Enforcement and Remediation in France, CJIP, PNF and AFA Roles

The CJIP: France’s Deferred Prosecution Agreement

The Convention Judiciaire d’Intérêt Public (CJIP) is France’s functional equivalent of a deferred prosecution agreement (DPA). Introduced by Sapin II and available for corruption, tax fraud and environmental offences, the CJIP allows companies to negotiate a resolution with the Parquet National Financier (PNF), France’s specialist financial prosecutor, without a formal conviction. A CJIP typically involves a financial penalty, a compliance undertaking monitored by the AFA, and publication of the agreement.

The CJIP has become a central feature of French anti‑corruption enforcement. The early indications suggest that the Directive’s emphasis on corporate accountability and cooperation incentives will reinforce, rather than replace, the CJIP framework. Companies facing investigation should preserve the option of a CJIP negotiation by cooperating early, preserving evidence and demonstrating genuine remediation.

How French Prosecutors May Coordinate with EU Authorities

The Directive introduces enhanced cross‑border cooperation obligations. The likely practical effect will be closer coordination between the PNF and counterpart authorities in other Member States, facilitated by Eurojust and potentially by the European Public Prosecutor’s Office (EPPO) where EU financial interests are involved. For French companies under investigation in multiple jurisdictions, this means that enforcement actions may be coordinated more efficiently, reducing the scope for jurisdictional arbitrage but also increasing the risk of parallel proceedings.
━━━
### Problem details
According to the text on French enforcement, why may enforcement actions against French companies under investigation in several jurisdictions be coordinated more efficiently? Answer in one to three sentences.

[Dataset entries]
━━━
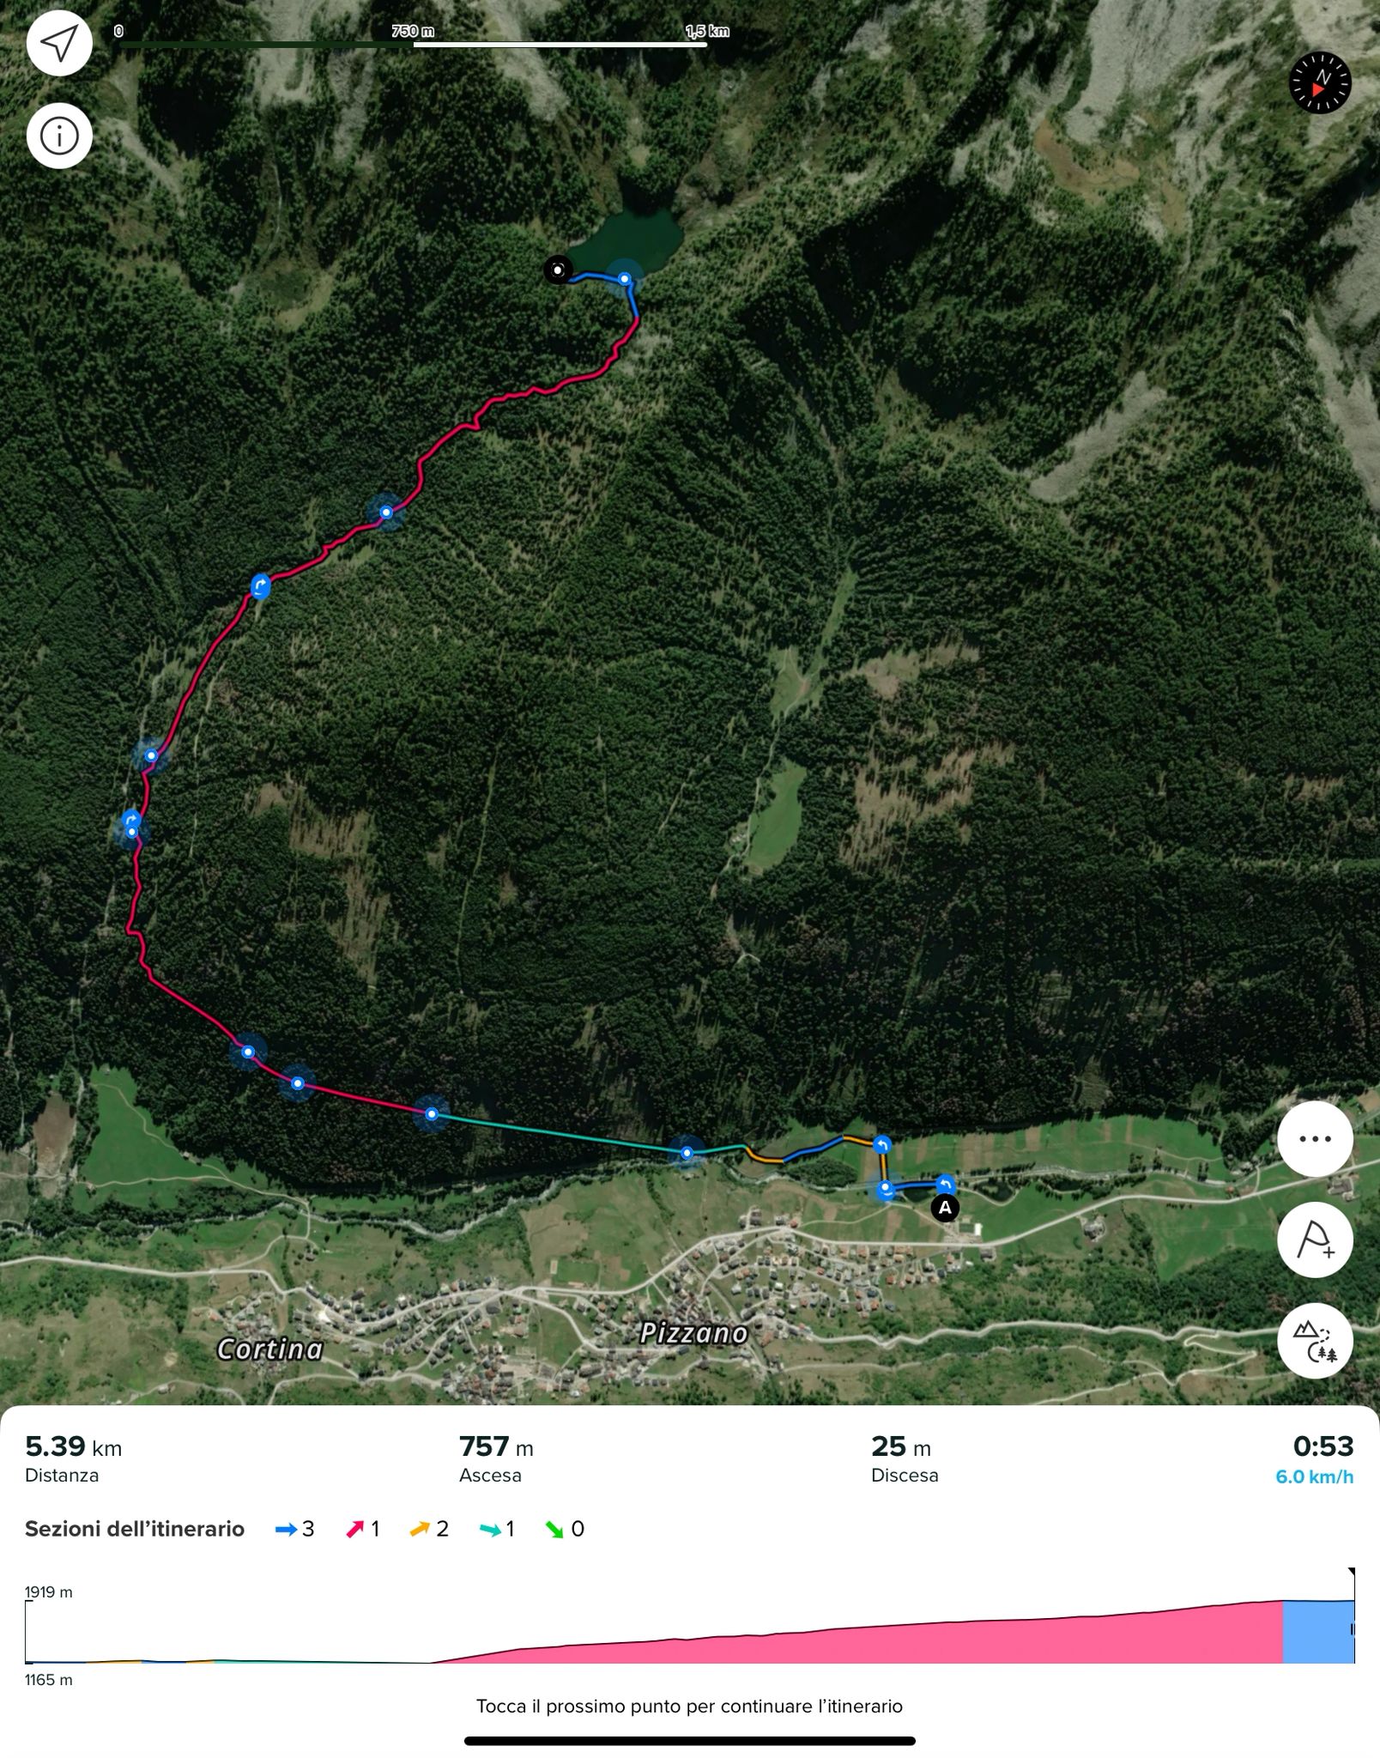Tap the blue end section of elevation profile
The image size is (1380, 1758).
tap(1318, 1632)
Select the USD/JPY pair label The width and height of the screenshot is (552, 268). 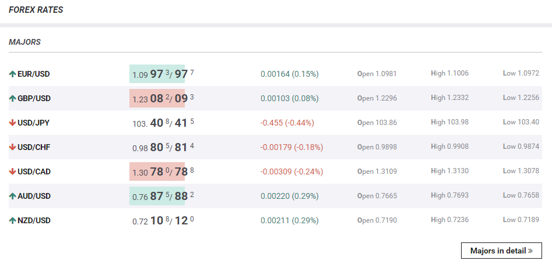(x=34, y=123)
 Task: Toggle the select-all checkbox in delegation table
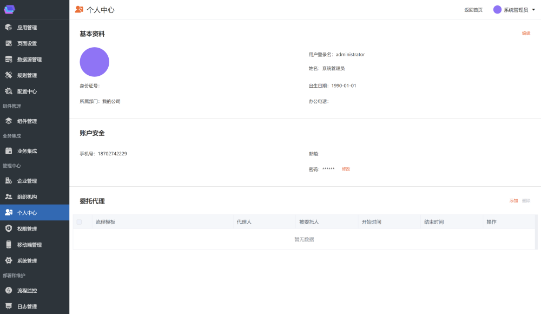79,222
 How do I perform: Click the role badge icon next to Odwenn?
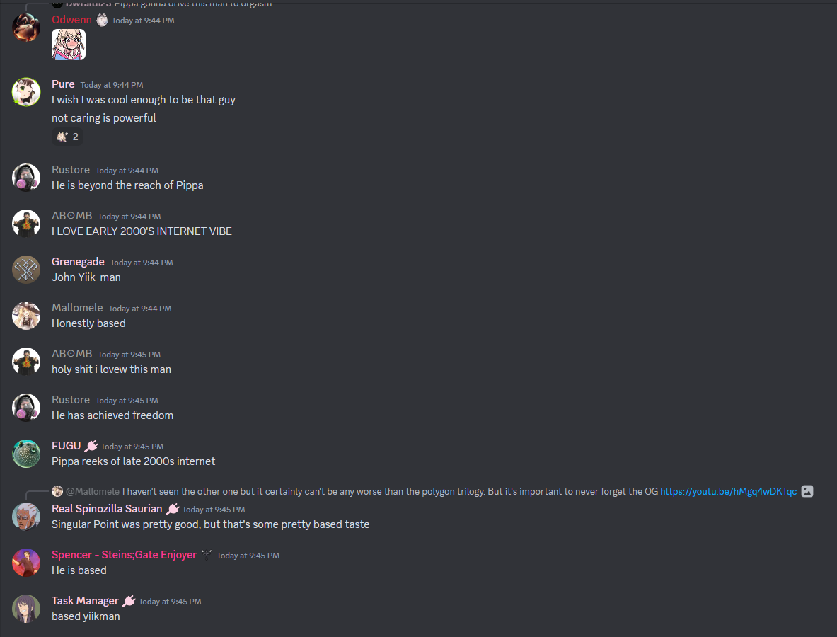coord(102,21)
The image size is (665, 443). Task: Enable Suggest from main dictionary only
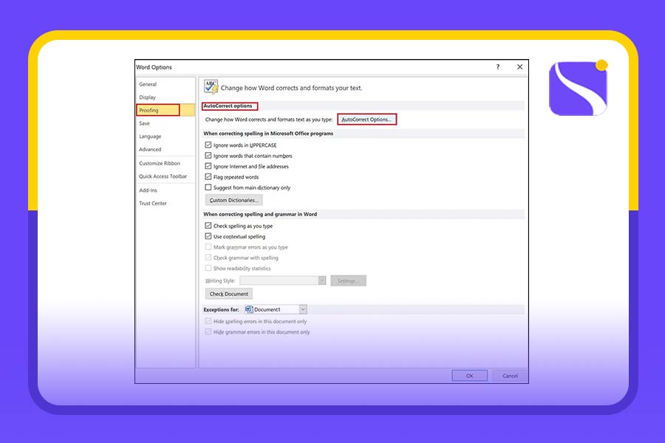pyautogui.click(x=208, y=188)
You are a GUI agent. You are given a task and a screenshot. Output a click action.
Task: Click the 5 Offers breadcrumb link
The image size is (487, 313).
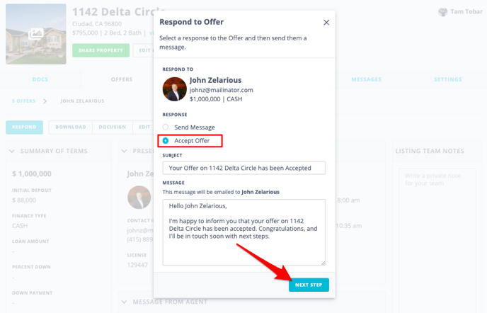coord(23,101)
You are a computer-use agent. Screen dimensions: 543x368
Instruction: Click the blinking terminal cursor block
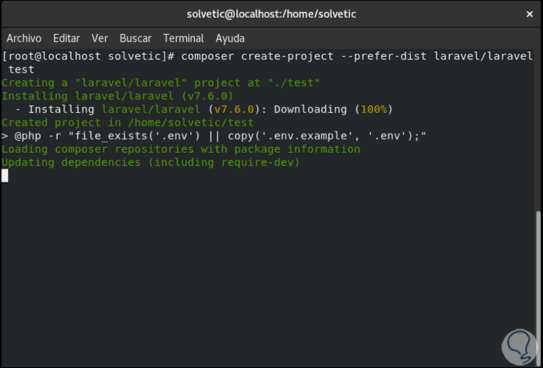coord(5,176)
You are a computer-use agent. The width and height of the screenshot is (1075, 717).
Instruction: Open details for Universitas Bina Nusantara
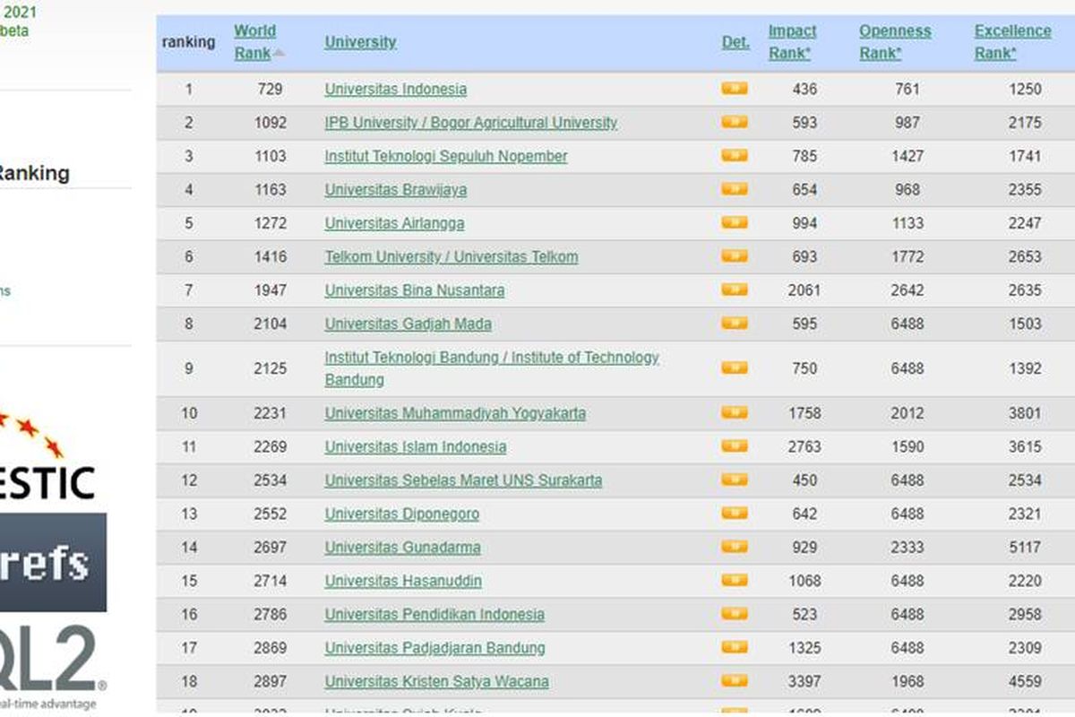point(734,289)
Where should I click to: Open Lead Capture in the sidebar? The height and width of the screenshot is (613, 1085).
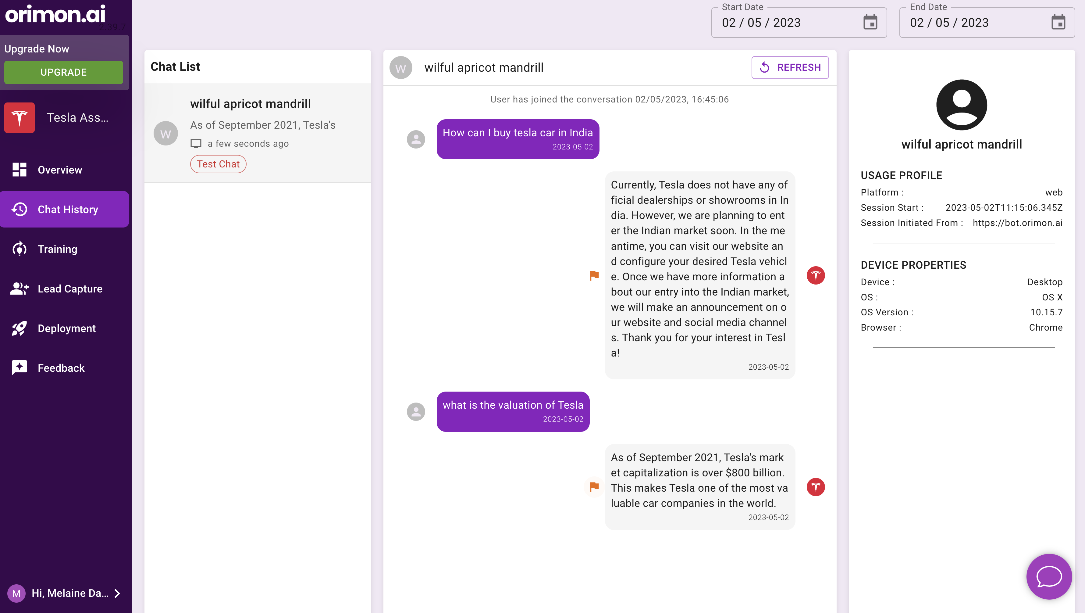coord(70,289)
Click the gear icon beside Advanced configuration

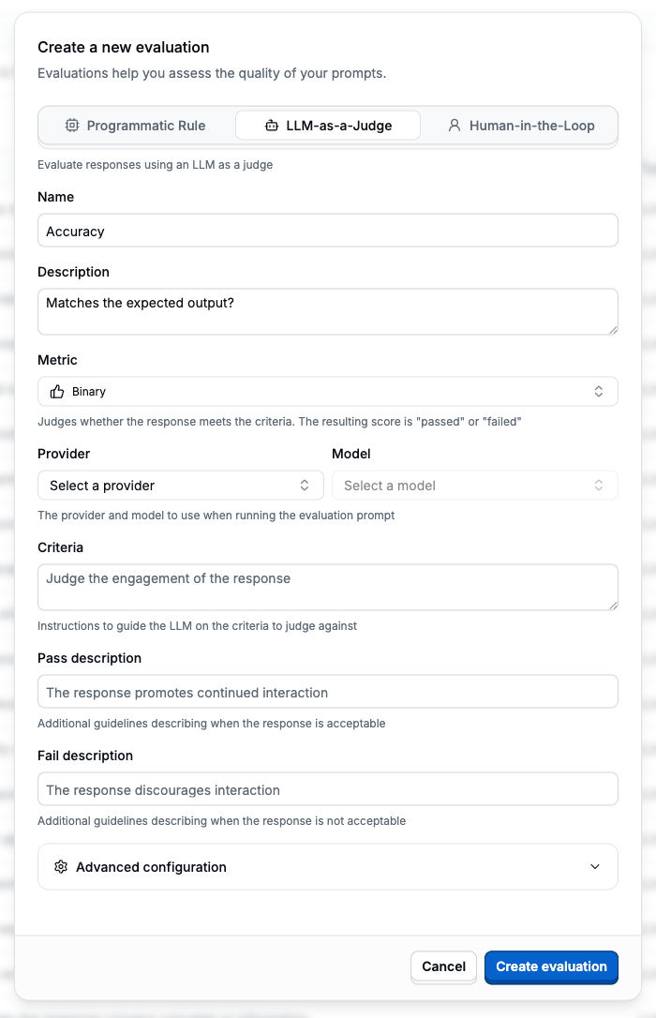point(61,866)
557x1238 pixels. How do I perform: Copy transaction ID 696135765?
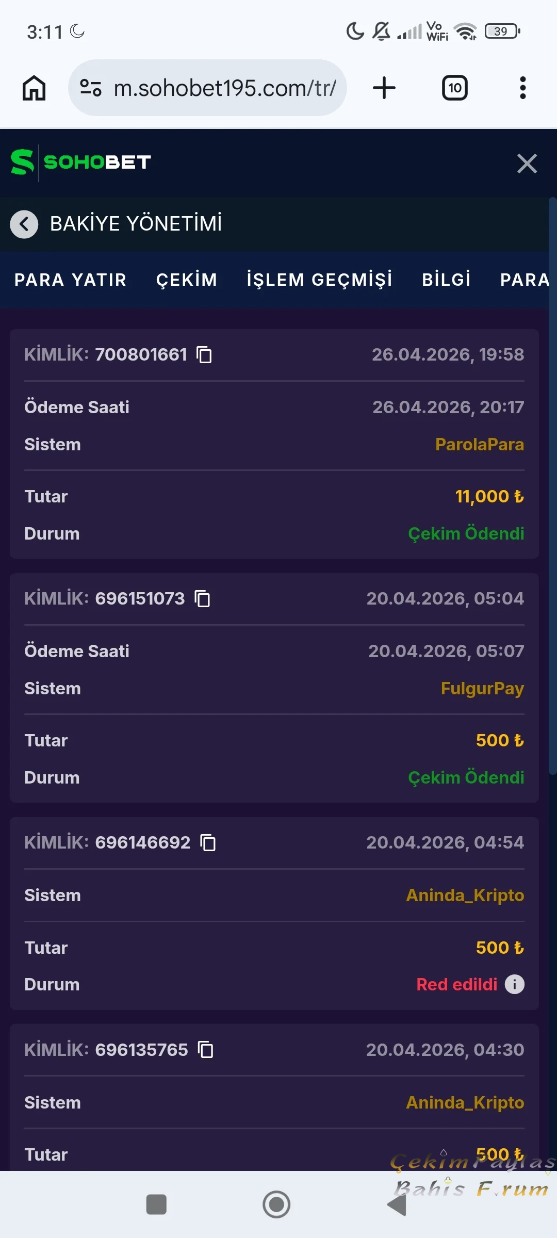click(x=206, y=1050)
━━━
### Solved exercise
The Directive introduces enhanced cross-border cooperation obligations. These are likely to bring closer coordination between the PNF and counterpart authorities in other Member States, facilitated by Eurojust and potentially by the EPPO where EU financial interests are involved. This reduces the scope for jurisdictional arbitrage but also increases the risk of parallel proceedings.